- _Текст для чтения_

Так, постоянно возвращаясь в своей книге к формуле времени Бергсона, в которой закрепляется неразличимость настоящего, прошлого и будущего, Делез сначала упоминает имя Пруста, воспользовавшегося в литературе формулой Бергсона, а затем называет имена кинорежиссеров, творчество которых движется в этом же бергсоновско-прустовском русле. Среди имен этих трех режиссеров мы обнаруживаем и имя советского режиссера, а именно, Довженко. «В кинематографе существуют три фильма, - пишет он, - показывающих наше бытие во времени и движение по его потоку, уносящему нас с собой, способствуя в то же время концентрации нашей личности и раздвижению ее рамок: это «Звенигора» Довженко, «Головокружение» Хичкока и «Люблю тебя, люблю.» Рене» (Мотрошилова, 2009, с. 326). Обратим внимание на то, что в перечислении имен режиссеров Делез не придерживается предпринятого им разделения фаз в динамике становления новой формы. Так, Довженко и Хичкок - режиссеры классического кино, т.е. они представляют период, когда доминирующей формой в кино является образ-движение, а согласно теории Делеза, этот образ предшествует в истории образу-времени. Хотя здесь исключением является Хичкок, который вообще-то в других местах книги предстает в режиссуре переходной фигурой. Что касается А. Рене, то, конечно, уже новое кино свидетельствует об уже свершившейся трансформации поэтики. Он представляет кинематограф, в котором доминирует образ-время. Но, собственно, это лишь свидетельствует о том, что модернистский комплекс все еще продолжает доминировать даже на той фазе, когда уже образ-время утвердился.

- _Задание_
Повторите текст о Делезе и кино целиком, слово в слово. Записи, приведённые далее, никак не связаны с текстом о Делезе и кино.

- _Записанные данные_

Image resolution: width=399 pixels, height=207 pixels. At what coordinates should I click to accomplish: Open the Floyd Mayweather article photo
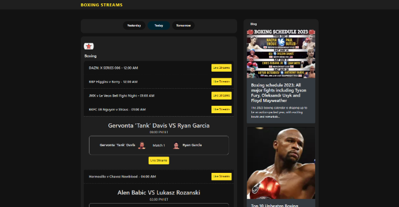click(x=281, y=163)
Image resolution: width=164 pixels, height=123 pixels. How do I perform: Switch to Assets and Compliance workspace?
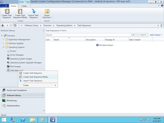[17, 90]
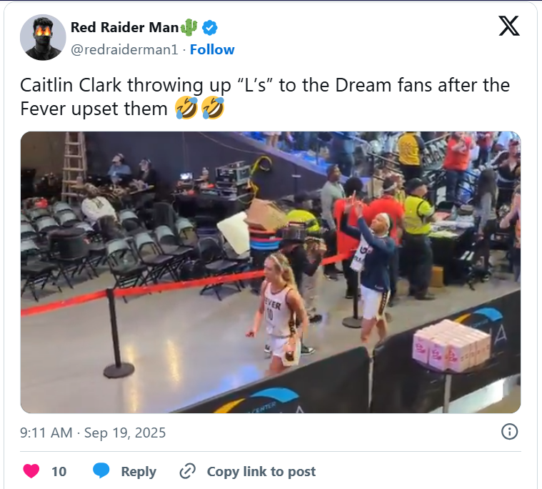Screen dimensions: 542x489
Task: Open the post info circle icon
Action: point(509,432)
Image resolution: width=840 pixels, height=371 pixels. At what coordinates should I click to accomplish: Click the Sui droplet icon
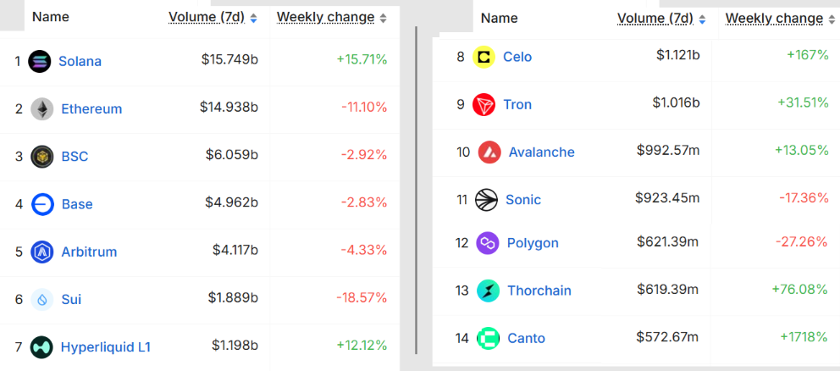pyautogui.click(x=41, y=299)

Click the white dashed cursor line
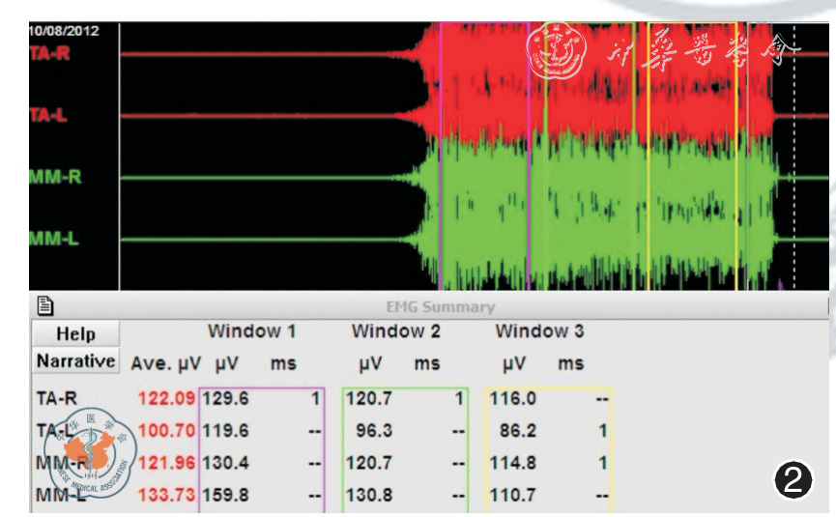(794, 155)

...

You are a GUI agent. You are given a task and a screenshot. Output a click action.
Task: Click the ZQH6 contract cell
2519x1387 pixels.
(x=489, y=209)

- _Ответ_
Так, постоянно возвращаясь в своей книге к формуле времени Бергсона, в которой закрепляется неразличимость настоящего, прошлого и будущего, Делез сначала упоминает имя Пруста, воспользовавшегося в литературе формулой Бергсона, а затем называет имена кинорежиссеров, творчество которых движется в этом же бергсоновско-прустовском русле. Среди имен этих трех режиссеров мы обнаруживаем и имя советского режиссера, а именно, Довженко. «В кинематографе существуют три фильма, - пишет он, - показывающих наше бытие во времени и движение по его потоку, уносящему нас с собой, способствуя в то же время концентрации нашей личности и раздвижению ее рамок: это «Звенигора» Довженко, «Головокружение» Хичкока и «Люблю тебя, люблю.» Рене» (Мотрошилова, 2009, с. 326). Обратим внимание на то, что в перечислении имен режиссеров Делез не придерживается предпринятого им разделения фаз в динамике становления новой формы. Так, Довженко и Хичкок - режиссеры классического кино, т.е. они представляют период, когда доминирующей формой в кино является образ-движение, а согласно теории Делеза, этот образ предшествует в истории образу-времени. Хотя здесь исключением является Хичкок, который вообще-то в других местах книги предстает в режиссуре переходной фигурой. Что касается А. Рене, то, конечно, уже новое кино свидетельствует об уже свершившейся трансформации поэтики. Он представляет кинематограф, в котором доминирует образ-время. Но, собственно, это лишь свидетельствует о том, что модернистский комплекс все еще продолжает доминировать даже на той фазе, когда уже образ-время утвердился.